Nato, rafforzata la presenza aerea sulla Polonia
Awacs, Poseidon ed aerocisterne impegnati nella sorveglianza del fianco orientale
Un dispositivo alleato più intenso è stato rilevato nello spazio polacco dal 18 agosto, secondo quanto riportato dal quotidiano "Rzeczpospolita". L’attività comprende piattaforme destinate alla sorveglianza, alla guerra elettronica, al pattugliamento marittimo ed al rifornimento in volo.
Fra i velivoli impiegati figurano gli E-3 Sentry Awacs, dotati di capacità Airborne Warning and Control System, e gli EA-37B Compass Call per le missioni di guerra elettronica. Lungo la costa polacca sul Mar Baltico operano inoltre i P-8 Poseidon, utilizzati per la localizzazione ed il monitoraggio dei sottomarini.
Il supporto alla permanenza in volo è assicurato da aerocisterne KC-135 di produzione statunitense e da A-330 MRTT in dotazione agli Stati europei della Nato.

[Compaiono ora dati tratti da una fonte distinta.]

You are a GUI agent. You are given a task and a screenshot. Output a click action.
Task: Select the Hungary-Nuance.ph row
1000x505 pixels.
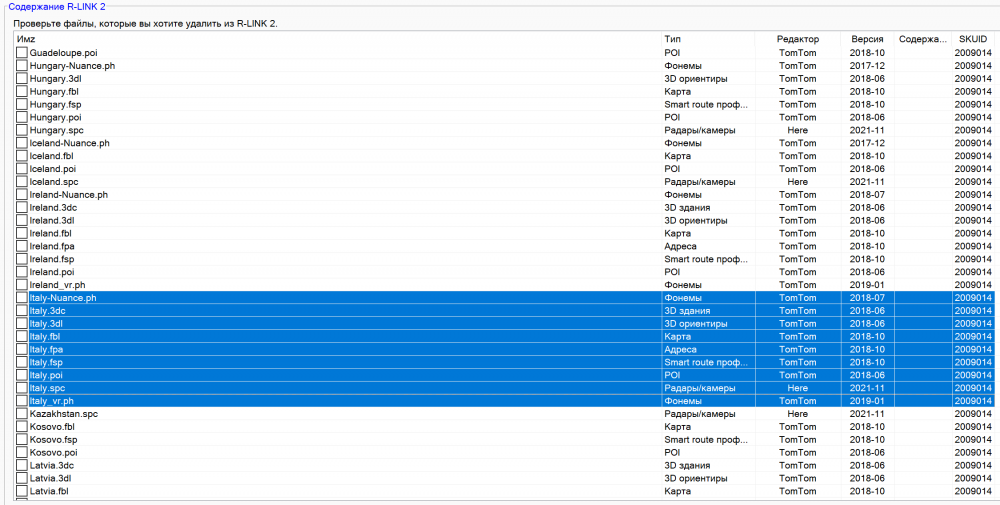tap(504, 66)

"Rzeczpospolita" riferisce che un incremento comparabile delle operazioni aeree degli alleati è stato osservato anche a nord della Norvegia e sulla Turchia. Le piattaforme da ricognizione, trasporto e rifornimento risultavano visibili attraverso siti pubblici di monitoraggio del traffico aereo; non comparivano invece gli aeromobili tattici di accompagnamento. Per il giornale, il numero effettivo dei velivoli in missione era quindi sensibilmente superiore a quello rilevabile sulle piattaforme aperte.